Isaac Fellman’s The Two Doctors Górski is an interesting science fantasy novel from a up-and-coming author. The basic setup of a graduate student dealing with past trauma and a difficult current advisor is easily relatable, but the expansion on that idea through speculative means is fascinating.
Annae is the lead. She can read minds, and was seduced by her previous advisor who hounds her to this day in an effort to destroy her career. As a result she is now working under a celebrated magician in England. This magician is Marec Górski, who from the outset seems very much of a Hugh Laurie cast of doctor. He is angry, bitter, and hateful to those around him. While this is occasionally painted as an effort to educate or an attempt to push away others, the fact it is abusive to a certain degree is understood. At the same time he is greatly celebrated for his great achievement, a peculiar homunculus. Specifically he created an entity called ariel, who is the distillation of most if not all of the traits people would call positive in an individual, taken out of Marec himself.
Other important characters besides Annae, Marec, and Ariel are chiefly limited to one Torquil Gibson. He is the longsuffering plant expert working under Marec in an effort to get his dissertation approved. His warnings towards our lead regarding their mutual advisor are sometimes harsh but never angry. His personal desires, down to a suggestion that she should use her research to kill Marec, our understandable even when they seem mean or mercenary.
Recovering from abuse, and dealing with the damage that life gives is a major theme of this work. Indeed the fact that one can do harm even while trying to be helpful is a key factor. Annae’s research denotes the problems that appear as side effects can be worse than the original that is cured.

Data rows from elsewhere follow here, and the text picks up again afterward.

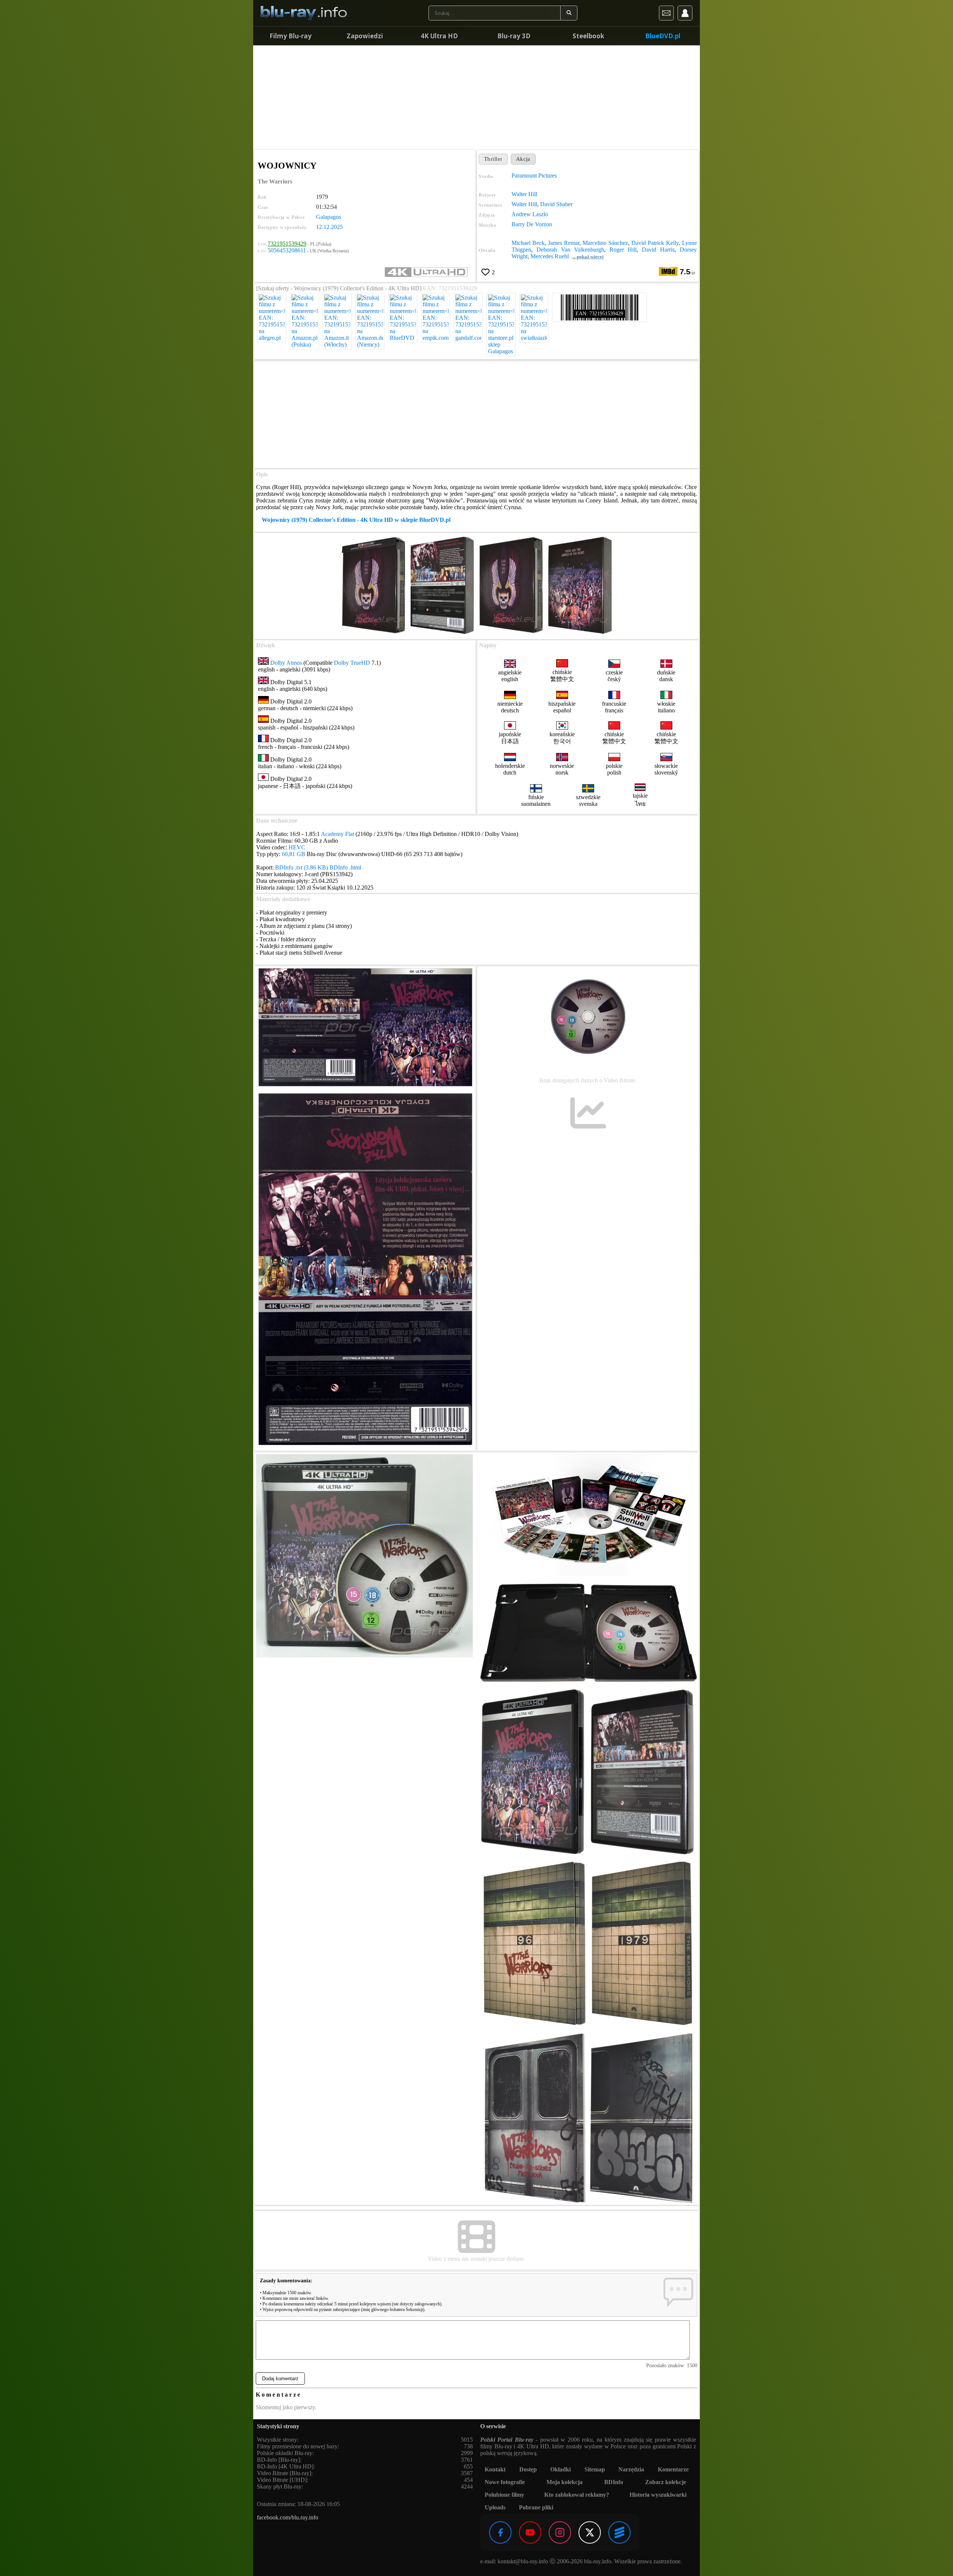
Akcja (523, 159)
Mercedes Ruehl (549, 256)
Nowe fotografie (505, 2482)
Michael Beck (528, 243)
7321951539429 (287, 243)
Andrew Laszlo (529, 214)
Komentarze (673, 2469)
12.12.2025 (329, 227)
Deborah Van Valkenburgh (570, 249)
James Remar (563, 243)
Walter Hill (524, 194)
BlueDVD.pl (663, 36)
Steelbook (588, 36)
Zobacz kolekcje (665, 2482)
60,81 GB (293, 854)
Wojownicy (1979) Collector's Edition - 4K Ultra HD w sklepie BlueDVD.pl (356, 520)
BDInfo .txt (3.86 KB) (301, 867)
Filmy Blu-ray (291, 36)
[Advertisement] (476, 97)
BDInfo (613, 2482)
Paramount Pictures (534, 175)
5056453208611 (287, 250)
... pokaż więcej (587, 256)
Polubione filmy (504, 2495)
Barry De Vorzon (531, 224)
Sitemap (594, 2469)
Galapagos (328, 217)
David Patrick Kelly (655, 243)
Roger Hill (623, 249)
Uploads (495, 2507)
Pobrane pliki (536, 2507)
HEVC (297, 847)
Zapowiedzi (365, 36)
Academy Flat (337, 834)
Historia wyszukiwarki (658, 2495)
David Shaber (556, 204)
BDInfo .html (345, 867)
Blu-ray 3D (513, 36)
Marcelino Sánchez (605, 243)
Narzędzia (631, 2469)
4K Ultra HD (439, 36)
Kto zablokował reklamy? (576, 2495)
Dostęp (528, 2469)
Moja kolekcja (564, 2482)
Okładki (560, 2469)
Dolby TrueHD (352, 663)
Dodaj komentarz (280, 2378)
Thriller (493, 159)
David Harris (658, 249)
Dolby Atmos (286, 663)
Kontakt (495, 2469)
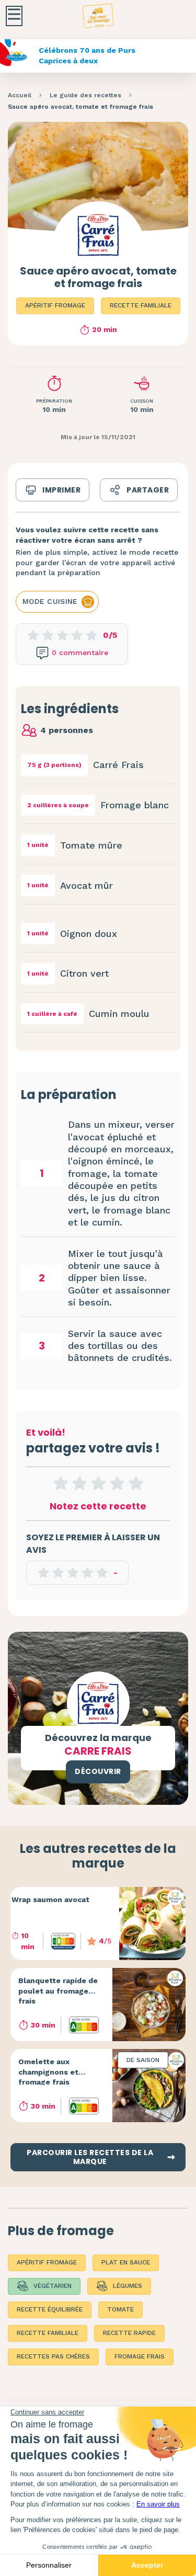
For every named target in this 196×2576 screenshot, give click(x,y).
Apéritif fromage (55, 305)
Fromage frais (139, 2356)
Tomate (120, 2309)
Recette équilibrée (50, 2309)
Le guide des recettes (85, 95)
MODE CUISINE (49, 601)
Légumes (127, 2285)
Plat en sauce (125, 2262)
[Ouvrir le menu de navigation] (14, 16)
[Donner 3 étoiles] (98, 1483)
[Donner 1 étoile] (60, 1483)
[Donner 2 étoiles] (79, 1483)
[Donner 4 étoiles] (117, 1483)
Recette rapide (129, 2333)
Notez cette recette (98, 1506)
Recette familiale (140, 305)
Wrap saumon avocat (50, 1899)
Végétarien (52, 2285)
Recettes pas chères (53, 2356)
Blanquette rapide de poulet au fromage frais (58, 1990)
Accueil (19, 95)
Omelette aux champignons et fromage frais (48, 2071)
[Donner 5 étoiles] (136, 1483)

Marec seems ashamed of his past work, steadily deteriorating in both behavior and health as a result.
There is a certain element of Jekyll and Hyde to this volume, in the separating of traits that an individual deems harmful or against purpose into another being. However for an author a decade removed from the television series House, the fact that the original is the mean-spirited, angry, and abusive character makes much of a difference. The comparison may seem unfair to some, however if anything it’s a compliment. Both deal in self-experimentation and the unintended consequences thereof, albeit taking the work in somewhat different directions. Even so the self-destructive nature of these actions, in the long or short term, is a key factor. Similarly the ripples that such actions can have, allowing one’s worst traits to bloom, are made very obvious. All of the other lead characters, especially Annae, are harmed by the increasing instability of an individual that didn’t want to deal with certain aspects of themselves.
The Two Doctors Górski is a dark, somber, and semi hopeless read. Nonetheless it’s examinations of the human condition, combined with an all too real look at academia, will more than enthrall the reader. This volume is well worth reading to interested parties, and Isaac Fellman is definitely a name to watch out for.